# PROBLEM TO WORK ON
List every line in the material below that contains the word "This".

# RECORDS SUPPLIED
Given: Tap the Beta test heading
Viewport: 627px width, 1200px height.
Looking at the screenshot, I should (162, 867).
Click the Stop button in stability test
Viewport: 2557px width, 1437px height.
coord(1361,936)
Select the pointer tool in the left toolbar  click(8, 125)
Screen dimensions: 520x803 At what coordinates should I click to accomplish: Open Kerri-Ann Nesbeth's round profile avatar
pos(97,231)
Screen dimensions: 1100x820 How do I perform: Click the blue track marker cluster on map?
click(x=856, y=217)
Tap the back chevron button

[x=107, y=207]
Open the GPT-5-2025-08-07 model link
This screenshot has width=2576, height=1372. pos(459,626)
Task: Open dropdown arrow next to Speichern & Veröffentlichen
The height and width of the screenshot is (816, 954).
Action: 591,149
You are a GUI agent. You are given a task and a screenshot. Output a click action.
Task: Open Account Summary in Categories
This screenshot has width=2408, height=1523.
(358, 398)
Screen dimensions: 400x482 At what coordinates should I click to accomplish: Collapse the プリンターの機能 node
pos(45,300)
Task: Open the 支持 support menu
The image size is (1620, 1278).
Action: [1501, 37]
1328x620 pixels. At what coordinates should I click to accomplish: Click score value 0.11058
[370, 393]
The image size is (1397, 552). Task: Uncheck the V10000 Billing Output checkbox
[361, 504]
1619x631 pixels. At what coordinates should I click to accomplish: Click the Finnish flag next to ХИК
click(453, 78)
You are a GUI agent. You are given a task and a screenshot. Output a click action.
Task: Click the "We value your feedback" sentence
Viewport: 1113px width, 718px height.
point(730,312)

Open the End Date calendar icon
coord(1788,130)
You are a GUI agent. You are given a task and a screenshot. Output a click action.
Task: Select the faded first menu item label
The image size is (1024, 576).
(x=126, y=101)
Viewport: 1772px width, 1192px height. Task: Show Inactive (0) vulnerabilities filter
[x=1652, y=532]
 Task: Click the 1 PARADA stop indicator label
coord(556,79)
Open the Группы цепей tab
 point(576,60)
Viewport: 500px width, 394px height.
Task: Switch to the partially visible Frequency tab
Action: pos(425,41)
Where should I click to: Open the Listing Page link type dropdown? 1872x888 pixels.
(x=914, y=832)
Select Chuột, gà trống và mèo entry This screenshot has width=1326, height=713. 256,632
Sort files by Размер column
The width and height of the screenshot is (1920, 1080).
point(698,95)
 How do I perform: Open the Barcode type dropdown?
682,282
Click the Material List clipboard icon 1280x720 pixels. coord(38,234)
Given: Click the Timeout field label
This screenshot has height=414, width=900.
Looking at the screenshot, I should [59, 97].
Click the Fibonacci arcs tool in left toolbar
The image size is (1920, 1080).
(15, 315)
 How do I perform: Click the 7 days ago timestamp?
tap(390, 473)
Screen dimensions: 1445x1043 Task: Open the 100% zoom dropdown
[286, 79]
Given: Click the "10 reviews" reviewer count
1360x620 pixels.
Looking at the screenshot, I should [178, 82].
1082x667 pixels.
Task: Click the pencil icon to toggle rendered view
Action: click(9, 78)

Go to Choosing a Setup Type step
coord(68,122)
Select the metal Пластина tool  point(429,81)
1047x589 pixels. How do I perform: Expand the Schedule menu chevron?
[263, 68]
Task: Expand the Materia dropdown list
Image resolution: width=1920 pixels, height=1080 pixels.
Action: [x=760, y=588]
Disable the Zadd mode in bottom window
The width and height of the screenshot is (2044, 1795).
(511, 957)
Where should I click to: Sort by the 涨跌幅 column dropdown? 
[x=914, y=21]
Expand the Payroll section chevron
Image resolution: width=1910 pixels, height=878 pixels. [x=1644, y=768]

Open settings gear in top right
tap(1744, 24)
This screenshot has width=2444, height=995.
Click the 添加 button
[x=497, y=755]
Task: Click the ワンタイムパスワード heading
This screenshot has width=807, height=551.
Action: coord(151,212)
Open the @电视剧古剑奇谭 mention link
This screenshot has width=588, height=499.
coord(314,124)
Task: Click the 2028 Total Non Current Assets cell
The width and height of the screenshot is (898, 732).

# RESULT OF THE EXERCISE
This screenshot has width=2576, height=1372. pos(459,626)
This screenshot has width=2408, height=1523.
Select Chuột, gà trống và mèo entry This screenshot has width=1326, height=713. 256,632
This screenshot has height=414, width=900.
This screenshot has width=2444, height=995.
This screenshot has width=807, height=551.
This screenshot has width=588, height=499.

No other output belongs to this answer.